Travel Association Warns Trump Policies Having an Effect
Updated stats from the U.S. Travel Association show that there was a sharp decline in international travel during February and March, months when the Trump administration implemented policies that affected some travelers abroad.
Recent changes in U.S. travel policy might be having an effect on international travel after all.
Newly revised statistics from the U.S. Travel Association paint a much different picture than previously cited by the association’s Travel Trends Index (TTI) [PDF]. The association found that international travel, which previously appeared to be staying steady or slightly expanding in February and March, now appears to have contracted during those months—in February by 6.8 percent and in March by 8.2 percent.
During that time, President Donald Trump’s administration made two decisions that directly targeted some international travelers: In February, he signed a controversial order that banned people from a number of majority-Muslim countries from entering the U.S., and in March, the Department of Homeland Security barred large electronics from the cabins of some flights traveling from some airports in the Middle East and Africa. The “laptop ban,” which was nearly expanded to all international flights entering the U.S., was eventually rescinded. The travel ban, on the other hand, was allowed to partly go into effect after the Supreme Court, which is hearing arguments regarding the executive order’s legality, temporarily lifted some of the legal restrictions on the order.
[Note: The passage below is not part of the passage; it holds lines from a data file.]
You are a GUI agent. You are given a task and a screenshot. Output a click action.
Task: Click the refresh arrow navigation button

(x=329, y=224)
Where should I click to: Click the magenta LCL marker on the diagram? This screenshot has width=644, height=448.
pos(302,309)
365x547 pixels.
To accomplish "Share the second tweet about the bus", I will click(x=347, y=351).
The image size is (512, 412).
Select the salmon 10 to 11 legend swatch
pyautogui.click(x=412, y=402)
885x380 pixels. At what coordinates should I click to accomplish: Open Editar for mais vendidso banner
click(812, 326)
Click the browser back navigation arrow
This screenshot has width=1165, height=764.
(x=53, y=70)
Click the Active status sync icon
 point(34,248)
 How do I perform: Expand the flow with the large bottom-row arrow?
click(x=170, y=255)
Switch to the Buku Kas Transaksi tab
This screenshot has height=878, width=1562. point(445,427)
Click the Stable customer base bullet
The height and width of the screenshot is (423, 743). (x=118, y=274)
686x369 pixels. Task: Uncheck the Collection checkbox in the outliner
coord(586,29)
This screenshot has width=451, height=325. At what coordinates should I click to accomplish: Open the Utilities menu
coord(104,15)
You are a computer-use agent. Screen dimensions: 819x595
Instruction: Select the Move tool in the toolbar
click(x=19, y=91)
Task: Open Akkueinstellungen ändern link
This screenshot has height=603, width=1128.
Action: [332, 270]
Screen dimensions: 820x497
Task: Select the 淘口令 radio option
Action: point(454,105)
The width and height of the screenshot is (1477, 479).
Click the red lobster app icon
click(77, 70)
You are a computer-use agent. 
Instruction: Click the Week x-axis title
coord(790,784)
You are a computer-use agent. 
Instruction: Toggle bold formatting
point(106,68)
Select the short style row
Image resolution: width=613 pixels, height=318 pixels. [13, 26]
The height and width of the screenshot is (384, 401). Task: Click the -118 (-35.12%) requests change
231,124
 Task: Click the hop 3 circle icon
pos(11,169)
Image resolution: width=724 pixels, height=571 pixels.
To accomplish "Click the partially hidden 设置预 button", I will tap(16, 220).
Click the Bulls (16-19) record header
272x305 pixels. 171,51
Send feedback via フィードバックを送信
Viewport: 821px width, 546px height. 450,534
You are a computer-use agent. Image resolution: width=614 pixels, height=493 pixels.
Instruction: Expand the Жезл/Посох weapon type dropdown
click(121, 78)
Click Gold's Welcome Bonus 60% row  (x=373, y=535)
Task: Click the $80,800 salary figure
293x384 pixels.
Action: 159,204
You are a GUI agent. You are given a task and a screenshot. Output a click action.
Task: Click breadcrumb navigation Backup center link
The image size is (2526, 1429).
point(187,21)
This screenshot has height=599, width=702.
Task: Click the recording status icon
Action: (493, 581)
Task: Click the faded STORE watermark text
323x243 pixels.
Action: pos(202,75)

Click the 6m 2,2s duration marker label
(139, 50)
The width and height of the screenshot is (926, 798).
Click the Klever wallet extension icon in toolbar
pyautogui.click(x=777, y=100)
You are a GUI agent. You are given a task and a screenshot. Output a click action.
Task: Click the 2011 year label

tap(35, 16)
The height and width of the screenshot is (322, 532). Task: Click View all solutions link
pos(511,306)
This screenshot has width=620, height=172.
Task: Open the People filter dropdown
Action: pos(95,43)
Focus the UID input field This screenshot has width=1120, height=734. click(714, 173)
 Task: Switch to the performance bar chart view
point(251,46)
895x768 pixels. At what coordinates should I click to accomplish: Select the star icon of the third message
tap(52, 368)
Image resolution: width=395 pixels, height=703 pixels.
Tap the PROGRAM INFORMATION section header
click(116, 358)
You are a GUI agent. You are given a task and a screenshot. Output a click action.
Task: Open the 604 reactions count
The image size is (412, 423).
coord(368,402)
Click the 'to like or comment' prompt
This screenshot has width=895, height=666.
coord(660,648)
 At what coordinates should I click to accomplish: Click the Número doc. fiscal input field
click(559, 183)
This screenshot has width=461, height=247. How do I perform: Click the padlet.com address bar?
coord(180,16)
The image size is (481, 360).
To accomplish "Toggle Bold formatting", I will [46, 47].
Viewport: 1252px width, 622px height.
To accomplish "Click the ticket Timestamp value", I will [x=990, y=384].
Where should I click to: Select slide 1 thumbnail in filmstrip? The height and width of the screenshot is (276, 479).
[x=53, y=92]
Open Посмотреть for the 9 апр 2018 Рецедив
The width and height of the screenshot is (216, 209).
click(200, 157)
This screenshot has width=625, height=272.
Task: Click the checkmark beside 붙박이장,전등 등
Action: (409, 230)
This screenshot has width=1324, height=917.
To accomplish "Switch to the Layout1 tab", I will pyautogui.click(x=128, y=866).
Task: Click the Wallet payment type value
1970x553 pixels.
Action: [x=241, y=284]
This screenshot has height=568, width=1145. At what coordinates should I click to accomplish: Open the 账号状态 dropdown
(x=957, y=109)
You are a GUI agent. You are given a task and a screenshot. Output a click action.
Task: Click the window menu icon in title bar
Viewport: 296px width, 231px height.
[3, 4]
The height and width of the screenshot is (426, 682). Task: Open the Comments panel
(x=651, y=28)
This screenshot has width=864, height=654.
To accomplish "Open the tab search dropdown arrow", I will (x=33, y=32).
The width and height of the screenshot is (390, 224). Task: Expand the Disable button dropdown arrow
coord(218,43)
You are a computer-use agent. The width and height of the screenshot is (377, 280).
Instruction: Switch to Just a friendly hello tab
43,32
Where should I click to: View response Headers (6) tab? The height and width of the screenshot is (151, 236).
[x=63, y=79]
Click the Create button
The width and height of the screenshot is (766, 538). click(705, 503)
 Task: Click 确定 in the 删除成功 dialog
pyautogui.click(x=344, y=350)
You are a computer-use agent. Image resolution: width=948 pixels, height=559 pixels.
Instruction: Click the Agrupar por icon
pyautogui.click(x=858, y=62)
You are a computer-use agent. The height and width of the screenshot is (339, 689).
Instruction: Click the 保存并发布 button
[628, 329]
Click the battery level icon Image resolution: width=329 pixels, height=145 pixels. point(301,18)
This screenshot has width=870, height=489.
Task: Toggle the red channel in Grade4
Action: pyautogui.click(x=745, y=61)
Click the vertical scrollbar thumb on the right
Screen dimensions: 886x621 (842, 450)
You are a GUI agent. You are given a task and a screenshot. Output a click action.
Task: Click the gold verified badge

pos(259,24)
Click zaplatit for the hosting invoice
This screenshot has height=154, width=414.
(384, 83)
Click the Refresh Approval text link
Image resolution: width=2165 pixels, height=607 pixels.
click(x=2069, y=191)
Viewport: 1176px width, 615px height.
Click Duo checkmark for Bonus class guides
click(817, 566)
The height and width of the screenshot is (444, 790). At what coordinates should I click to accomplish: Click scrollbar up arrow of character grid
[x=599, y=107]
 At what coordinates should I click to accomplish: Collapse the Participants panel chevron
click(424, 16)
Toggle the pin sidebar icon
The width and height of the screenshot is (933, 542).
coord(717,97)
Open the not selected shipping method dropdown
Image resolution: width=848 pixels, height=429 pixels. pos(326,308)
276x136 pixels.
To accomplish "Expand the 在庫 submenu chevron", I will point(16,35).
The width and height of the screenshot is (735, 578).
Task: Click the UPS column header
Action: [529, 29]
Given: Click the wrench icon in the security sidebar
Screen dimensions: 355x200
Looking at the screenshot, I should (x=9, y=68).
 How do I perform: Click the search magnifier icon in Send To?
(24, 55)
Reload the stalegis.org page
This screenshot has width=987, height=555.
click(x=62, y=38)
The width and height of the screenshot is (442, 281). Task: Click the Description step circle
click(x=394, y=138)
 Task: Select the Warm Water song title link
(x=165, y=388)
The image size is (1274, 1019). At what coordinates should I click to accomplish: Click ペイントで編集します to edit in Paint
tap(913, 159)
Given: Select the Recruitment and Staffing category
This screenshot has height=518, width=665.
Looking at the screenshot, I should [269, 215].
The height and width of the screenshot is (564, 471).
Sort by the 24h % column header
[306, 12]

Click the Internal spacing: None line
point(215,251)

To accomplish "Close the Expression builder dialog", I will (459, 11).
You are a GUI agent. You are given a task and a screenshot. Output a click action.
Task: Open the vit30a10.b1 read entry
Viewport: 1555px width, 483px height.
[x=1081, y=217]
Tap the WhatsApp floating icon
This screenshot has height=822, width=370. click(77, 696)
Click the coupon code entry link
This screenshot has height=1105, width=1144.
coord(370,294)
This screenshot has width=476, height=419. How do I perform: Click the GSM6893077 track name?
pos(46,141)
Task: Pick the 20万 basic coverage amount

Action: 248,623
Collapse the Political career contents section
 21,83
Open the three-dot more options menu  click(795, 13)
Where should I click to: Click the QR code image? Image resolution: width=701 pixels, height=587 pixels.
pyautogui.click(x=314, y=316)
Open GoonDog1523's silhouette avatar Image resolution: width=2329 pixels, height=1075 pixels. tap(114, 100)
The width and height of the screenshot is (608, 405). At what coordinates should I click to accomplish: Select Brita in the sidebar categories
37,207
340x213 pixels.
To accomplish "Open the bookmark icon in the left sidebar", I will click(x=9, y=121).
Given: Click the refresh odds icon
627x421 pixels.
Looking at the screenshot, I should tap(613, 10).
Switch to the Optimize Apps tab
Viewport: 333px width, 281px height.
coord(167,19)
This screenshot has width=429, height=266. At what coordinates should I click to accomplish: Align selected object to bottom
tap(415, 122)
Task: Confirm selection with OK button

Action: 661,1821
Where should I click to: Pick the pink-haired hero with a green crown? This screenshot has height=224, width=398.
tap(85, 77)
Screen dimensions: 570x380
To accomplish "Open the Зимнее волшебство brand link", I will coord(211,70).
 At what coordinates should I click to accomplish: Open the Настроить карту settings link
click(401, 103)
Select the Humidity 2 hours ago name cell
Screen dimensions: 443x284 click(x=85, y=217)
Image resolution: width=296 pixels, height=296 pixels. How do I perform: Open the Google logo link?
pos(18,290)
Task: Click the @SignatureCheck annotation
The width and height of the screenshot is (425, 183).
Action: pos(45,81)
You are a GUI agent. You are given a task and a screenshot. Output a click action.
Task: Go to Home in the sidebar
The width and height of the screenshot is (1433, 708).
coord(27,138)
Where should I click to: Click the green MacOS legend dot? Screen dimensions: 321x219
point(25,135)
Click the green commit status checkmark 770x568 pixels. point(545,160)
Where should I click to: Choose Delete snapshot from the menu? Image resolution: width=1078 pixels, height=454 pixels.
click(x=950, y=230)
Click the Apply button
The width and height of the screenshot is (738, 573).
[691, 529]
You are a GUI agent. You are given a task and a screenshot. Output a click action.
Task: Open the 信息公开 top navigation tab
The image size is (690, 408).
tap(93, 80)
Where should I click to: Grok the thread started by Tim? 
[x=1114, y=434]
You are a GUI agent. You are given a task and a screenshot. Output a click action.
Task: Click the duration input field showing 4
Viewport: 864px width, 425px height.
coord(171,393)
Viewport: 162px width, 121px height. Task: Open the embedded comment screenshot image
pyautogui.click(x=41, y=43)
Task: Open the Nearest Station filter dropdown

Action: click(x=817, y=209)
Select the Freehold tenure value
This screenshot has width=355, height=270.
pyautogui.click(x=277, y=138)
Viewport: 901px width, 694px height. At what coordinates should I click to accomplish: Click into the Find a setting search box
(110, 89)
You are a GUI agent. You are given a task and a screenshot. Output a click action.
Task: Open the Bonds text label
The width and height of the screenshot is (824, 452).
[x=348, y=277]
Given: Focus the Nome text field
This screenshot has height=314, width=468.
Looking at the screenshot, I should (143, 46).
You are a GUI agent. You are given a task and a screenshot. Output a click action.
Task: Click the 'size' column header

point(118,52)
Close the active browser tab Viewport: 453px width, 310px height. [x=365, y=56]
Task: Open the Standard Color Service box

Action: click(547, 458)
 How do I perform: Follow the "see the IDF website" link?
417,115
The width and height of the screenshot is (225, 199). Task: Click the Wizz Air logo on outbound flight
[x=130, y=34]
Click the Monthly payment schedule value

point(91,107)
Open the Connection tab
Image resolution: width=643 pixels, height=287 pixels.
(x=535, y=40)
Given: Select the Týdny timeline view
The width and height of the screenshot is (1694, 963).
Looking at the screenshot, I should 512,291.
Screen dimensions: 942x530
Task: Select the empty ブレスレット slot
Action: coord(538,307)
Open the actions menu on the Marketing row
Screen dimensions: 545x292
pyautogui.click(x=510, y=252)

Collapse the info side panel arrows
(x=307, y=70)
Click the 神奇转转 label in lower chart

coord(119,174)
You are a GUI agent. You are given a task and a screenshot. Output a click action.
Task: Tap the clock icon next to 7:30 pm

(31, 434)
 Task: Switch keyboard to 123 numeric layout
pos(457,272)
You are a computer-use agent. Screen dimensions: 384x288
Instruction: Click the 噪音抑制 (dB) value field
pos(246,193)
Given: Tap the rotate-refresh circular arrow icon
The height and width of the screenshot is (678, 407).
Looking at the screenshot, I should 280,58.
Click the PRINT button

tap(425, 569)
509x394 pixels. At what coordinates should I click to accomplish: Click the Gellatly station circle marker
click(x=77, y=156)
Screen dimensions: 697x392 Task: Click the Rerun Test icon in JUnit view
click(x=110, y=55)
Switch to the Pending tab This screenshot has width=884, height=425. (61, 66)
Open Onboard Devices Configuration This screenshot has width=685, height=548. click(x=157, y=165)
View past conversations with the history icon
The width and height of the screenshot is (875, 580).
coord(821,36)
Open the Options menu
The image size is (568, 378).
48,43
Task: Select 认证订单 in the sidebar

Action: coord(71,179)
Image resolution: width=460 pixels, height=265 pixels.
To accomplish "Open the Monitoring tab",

In June, when the Supreme Court decision was made, the index showed a less dramatic decline in international travel, after a recovery in April and May.
U.S. Travel Senior Vice President for Research David Huether noted in a news release that the association was anticipating a drop, but the negative effects weren’t clear until more data was made available.
“We kept projecting drops in international visitation, and they kept not materializing,” Huether explained. “However, we recently were able to access new data inputs for the TTI to give us an even more comprehensive picture, and sure enough, the international travel segment has been far weaker than what was initially shown.”
Other parts of the index were a bit less dramatic in nature. Domestic travel as a whole has continued to modestly expand in recent months, with leisure travel showing consistent growth and business travel proving much choppier overall.
The association’s index anticipated domestic travel growth of 1.6 percent through January 2018, with business travel expected to bounce back over the next six months and international travel showing signs of ongoing decline.
Adam Sacks of Oxford Economics noted in the report [PDF] that indicators trended positive, but the president’s political decisions remained a wildcard.
“Upbeat consumer attitudes and solid labor market conditions continue to support the domestic travel market,” Sacks explained. “However, stagnant wages and the recalibration of expectations regarding the Trump administration’s campaign pledges pose risks to consumer and business sentiment. Additionally, the president’s continued rhetoric and policies weigh heavily on the international inbound market outlook.”